For some, a poor credit score can affect the job hunt process – although a very limited practice, you can’t blame an employer for trying to reduce any potential risks.
Compiled with the possibility of having to pay for school loans, do you really need a huge credit card bill or even worse, bill collectors coming after you?
Protecting your credit worthiness was something I never thought about while I was a student and even less after graduation. Thinking about it beforehand and understanding the benefits will keep you on track for financial freedom upon graduation.
Make some cash while you’re there.
Not just cash, but income. Many students see working during college in both a positive and negative way. While having that extra cash on hand is nice, students are wary of how working a full or part time job will affect their ability to study. More so, some students find their calling through these jobs and never graduate.
Like all else, keep your eyes on the prize and decide in advance what your goals are.

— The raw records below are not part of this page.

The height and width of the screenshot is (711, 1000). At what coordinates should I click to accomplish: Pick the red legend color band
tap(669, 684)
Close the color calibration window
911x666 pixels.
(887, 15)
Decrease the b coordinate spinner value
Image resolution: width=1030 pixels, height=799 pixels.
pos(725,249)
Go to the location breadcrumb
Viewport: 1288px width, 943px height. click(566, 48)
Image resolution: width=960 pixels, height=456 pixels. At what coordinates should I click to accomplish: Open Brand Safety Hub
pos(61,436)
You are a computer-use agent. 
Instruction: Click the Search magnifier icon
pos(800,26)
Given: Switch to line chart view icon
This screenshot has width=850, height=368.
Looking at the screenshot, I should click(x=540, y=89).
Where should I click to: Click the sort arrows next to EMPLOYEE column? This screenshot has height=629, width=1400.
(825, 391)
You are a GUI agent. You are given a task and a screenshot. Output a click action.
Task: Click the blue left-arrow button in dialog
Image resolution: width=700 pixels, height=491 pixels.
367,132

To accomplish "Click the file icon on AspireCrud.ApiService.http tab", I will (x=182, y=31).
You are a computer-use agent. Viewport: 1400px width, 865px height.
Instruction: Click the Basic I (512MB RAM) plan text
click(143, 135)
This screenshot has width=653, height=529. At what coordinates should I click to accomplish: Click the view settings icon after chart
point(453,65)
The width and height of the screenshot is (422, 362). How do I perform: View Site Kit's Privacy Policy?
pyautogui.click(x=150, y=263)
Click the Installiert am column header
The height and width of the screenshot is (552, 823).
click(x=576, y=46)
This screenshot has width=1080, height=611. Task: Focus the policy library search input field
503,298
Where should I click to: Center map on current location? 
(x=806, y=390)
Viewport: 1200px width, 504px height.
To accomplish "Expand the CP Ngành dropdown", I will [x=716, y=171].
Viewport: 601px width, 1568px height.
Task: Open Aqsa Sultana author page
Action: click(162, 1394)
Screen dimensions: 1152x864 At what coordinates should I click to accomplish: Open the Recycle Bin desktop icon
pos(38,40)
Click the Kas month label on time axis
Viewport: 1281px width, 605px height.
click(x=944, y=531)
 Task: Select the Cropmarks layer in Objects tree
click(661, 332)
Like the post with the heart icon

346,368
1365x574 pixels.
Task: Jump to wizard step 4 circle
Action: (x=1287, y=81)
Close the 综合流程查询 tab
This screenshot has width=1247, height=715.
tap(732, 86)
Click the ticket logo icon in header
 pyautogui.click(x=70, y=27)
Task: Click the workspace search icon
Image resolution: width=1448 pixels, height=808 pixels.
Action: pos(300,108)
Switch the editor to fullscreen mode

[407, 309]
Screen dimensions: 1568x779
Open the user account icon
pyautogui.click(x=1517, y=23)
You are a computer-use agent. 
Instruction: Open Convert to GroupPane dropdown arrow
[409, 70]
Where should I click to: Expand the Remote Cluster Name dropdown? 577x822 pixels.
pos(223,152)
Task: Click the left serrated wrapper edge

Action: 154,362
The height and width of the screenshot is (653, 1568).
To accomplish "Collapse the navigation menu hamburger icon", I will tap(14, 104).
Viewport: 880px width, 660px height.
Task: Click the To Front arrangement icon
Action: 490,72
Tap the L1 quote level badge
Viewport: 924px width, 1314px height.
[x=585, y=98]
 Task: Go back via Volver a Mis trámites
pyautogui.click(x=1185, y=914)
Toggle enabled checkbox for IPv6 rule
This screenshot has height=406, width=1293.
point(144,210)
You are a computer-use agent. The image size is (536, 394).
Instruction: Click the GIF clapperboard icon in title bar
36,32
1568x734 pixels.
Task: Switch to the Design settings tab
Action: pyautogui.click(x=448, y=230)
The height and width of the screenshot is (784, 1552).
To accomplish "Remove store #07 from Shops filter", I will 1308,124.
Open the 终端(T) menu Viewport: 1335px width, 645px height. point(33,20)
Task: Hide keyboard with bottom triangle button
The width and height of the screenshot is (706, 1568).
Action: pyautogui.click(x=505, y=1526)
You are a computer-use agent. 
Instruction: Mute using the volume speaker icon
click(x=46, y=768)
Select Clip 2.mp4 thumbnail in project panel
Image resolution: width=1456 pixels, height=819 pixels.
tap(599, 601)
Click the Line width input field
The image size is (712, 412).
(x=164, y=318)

Some programs, such as federal work study, do provide students with the flexibility and cash needed when juggling a full time student schedule. And working on campus has its benefits especially when you hit some of these more popular work study jobs.
A bit of counseling can be the difference.
Sometimes, all you need is a bit of sound advice. Whether it be the most cost effective college in your field, great financial aid sources, help with college applications, tutoring beforehand to get your grades up to qualify for an academic scholarship, even just managing the money you do have (credit and cash) so you do not end up with extra debt upon graduation.
Finding quality advice for college is one of the more important things you can do to prep for college and should be started when you get in to high school. If you know college is your path, or even if you just need help planning the next step after high school, find an adviser as soon as you can.
Don’t let going to college be a burden to college. While many great businesses and products have come from college dropouts, statistically, you’re better off going AND graduating. Do it right the first time!